Incorporation of single-atom copper into nitrogen-doped graphene for acetaminophen electrocatalytic degradation

Acetaminophen (APAP), as a pharmaceutical contaminant, can be degrade by electrocatalysis. However, the anode material is the main factor for electrocatalysis. Taking synergistic advantages of metal and graphene catalysts as anode is an effective way to improve the efficiency of electrocatalysis. Combining single metal atoms with graphene to maximize atom utilization efficiency of metal active center remains a challenge. This research fabricates single-atom copper (Cu) and nitrogen (N) atom-codoped graphene (1Cu@NG) as electrocatalytic anode. A series of characterizations disclose that the incorporation of N could be used as an anchor site for single-atom Cu, and the activity and stability of 1Cu@NG are optimized by interfacial interaction between single-atom Cu and N-doped graphene (NG). In 10 mg/L APAP with 1 g/L NaCl, the degradation efficiency of 1Cu@NG is 100 % within 90 min at current of 15 mA and leaching amounts of Cu ion is < 0.05 mg/L. The degradation efficiency of 1Cu@NG after four cycles is 97.13 % in 90 min and still maintain low ion leaching amounts (< 0.05 mg/L). The main active substances produced by 1Cu@NG in the electrocatalytic degradation process are O-2(center dot-) and active chlorine.

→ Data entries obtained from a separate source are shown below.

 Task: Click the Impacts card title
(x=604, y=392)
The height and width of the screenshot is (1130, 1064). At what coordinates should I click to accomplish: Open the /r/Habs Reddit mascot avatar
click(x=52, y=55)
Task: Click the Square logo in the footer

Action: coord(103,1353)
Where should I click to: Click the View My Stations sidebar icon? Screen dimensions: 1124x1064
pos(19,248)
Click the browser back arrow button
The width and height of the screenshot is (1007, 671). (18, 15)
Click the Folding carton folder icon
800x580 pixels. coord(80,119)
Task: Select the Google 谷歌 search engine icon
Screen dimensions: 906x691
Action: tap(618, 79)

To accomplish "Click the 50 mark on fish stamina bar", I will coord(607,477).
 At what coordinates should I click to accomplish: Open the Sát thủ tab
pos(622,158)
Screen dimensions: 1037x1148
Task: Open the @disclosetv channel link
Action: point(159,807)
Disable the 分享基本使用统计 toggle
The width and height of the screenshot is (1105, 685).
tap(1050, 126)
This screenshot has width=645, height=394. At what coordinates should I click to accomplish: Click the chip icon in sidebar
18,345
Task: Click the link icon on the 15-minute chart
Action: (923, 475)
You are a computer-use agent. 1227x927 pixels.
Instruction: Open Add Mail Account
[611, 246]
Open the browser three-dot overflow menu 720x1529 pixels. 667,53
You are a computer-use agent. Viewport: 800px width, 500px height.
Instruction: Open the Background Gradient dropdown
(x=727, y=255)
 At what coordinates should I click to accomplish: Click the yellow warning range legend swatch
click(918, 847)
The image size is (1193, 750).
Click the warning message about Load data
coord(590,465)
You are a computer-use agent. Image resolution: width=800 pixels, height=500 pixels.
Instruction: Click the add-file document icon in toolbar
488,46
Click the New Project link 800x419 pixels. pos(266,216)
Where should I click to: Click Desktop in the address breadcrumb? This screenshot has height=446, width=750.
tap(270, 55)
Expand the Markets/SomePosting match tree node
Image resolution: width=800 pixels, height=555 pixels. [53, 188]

In addition, the possible degradation pathways of APAP are explored.

Automated summary

Combining metal and graphene catalysts as anode can improve the efficiency of electrocatalysis in degrading pharmaceutical contaminants such as acetaminophen. This research successfully fabricates single-atom copper and nitrogen codoped graphene as an electrocatalytic anode, achieving maximum utilization efficiency of copper atoms and optimizing the activity and stability of the catalyst.